APPARATUS AND METHOD FOR DETECTING RECEPTION ENVIRONMENT OF SMALL AND MOBILE GNSS RECEIVER

Organization Name

samsung electronics co., ltd.

Inventor(s)

Sunkyoung Yu of Suwon-si (KR)

Youmin Joung of Suwon-si (KR)

Jungbeom Kim of Suwon-si (KR)

Kisoo Yu of Suwon-si (KR)

APPARATUS AND METHOD FOR DETECTING RECEPTION ENVIRONMENT OF SMALL AND MOBILE GNSS RECEIVER - A simplified explanation of the abstract

This abstract first appeared for US patent application 20240192382 titled 'APPARATUS AND METHOD FOR DETECTING RECEPTION ENVIRONMENT OF SMALL AND MOBILE GNSS RECEIVER

Simplified Explanation

A GNSS receiver processes satellite signals to determine the user's position based on the reception environment.

• Signal processing module receives and processes satellite signals into baseband signals.
• Classification module uses machine learning to determine reception environment based on user and satellite features.
• Position calculation module calculates user's position using baseband signal and environment information.

Key Features and Innovation

• Utilizes machine learning to determine reception environment based on user and satellite features.
• Calculates user's position accurately using baseband signal and environment information.

Potential Applications

• Navigation systems for outdoor activities.
• Location tracking for logistics and transportation.
• Emergency response systems for accurate positioning.

Problems Solved

• Improves accuracy of user positioning in varying reception environments.
• Enhances reliability of GNSS receivers in challenging conditions.

Benefits

• Increased accuracy in determining user's position.
• Improved performance in challenging reception environments.
• Enhanced user experience in navigation and location tracking.

Commercial Applications

GNSS Navigation Systems

This technology can be used in GNSS navigation systems for outdoor activities, logistics, and emergency response, enhancing accuracy and reliability.

Prior Art

Prior research in machine learning applications in GNSS receivers for improving positioning accuracy.
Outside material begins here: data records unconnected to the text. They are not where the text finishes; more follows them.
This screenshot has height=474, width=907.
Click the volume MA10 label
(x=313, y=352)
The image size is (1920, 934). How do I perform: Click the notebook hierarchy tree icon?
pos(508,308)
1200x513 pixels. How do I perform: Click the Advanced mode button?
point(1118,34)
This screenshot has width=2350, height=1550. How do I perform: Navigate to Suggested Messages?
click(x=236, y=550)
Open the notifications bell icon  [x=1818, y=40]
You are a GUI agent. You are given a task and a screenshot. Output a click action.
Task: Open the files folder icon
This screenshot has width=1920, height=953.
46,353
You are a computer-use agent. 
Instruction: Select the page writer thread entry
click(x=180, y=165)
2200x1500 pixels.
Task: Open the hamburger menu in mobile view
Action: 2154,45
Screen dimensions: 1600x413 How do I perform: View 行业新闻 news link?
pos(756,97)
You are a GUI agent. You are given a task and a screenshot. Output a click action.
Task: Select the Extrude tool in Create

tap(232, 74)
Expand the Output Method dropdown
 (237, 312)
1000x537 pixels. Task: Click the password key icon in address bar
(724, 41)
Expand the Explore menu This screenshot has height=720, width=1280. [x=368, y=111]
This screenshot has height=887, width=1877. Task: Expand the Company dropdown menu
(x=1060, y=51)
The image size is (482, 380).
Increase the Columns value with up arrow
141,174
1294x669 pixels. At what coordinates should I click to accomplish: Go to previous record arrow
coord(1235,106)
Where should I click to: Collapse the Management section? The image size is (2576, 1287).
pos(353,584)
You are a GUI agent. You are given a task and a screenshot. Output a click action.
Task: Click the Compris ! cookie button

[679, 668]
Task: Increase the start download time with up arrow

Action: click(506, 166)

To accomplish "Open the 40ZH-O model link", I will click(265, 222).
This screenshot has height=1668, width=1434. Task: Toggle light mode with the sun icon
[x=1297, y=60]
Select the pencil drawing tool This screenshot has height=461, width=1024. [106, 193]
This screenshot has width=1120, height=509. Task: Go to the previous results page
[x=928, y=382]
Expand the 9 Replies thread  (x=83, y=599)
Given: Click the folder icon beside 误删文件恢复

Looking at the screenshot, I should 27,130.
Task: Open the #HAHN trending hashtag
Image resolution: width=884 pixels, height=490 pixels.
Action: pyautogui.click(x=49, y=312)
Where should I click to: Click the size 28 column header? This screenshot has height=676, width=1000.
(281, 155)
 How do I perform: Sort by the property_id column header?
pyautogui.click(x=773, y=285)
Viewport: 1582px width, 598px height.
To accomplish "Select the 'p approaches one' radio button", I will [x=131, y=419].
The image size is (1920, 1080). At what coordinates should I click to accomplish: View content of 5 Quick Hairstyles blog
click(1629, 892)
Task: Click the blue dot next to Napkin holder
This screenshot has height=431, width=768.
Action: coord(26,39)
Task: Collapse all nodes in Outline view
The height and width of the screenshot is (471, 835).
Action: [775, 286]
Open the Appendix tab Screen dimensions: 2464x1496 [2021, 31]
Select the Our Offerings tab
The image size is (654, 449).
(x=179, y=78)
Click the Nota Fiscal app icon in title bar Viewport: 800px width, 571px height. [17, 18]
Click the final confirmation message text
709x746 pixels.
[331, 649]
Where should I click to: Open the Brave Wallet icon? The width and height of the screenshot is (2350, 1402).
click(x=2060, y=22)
Frequently Updated Research

Ongoing research on optimizing machine learning algorithms for better reception environment classification in GNSS receivers.

Questions about GNSS Receiver Technology

How does machine learning improve the accuracy of user positioning in GNSS receivers?

Machine learning algorithms analyze user and satellite features to determine the reception environment, leading to more accurate position calculations.

What are the potential challenges in implementing machine learning in GNSS receivers for real-time positioning?

Implementing real-time machine learning algorithms in GNSS receivers may require efficient processing capabilities and continuous model updates to adapt to changing environments.

Original Abstract Submitted

a gnss (global navigation satellite system) receiver includes a signal processing module that receives a satellite signal from a satellite, processes the received satellite signal into a baseband signal, and outputs the baseband signal as input data. a classification module determines a reception environment of the satellite signal through a machine learning model by extracting a plurality of features related to motion characteristics of a user wearing the gnss receiver (for example, user speed and acceleration) and features of the satellite (for example, number of visible satellites) and outputs environment information. the environment information indicates reception environment. a position calculation module calculates, based on the baseband signal and the environment information, position information of the user corresponding to the position of the gnss receiver.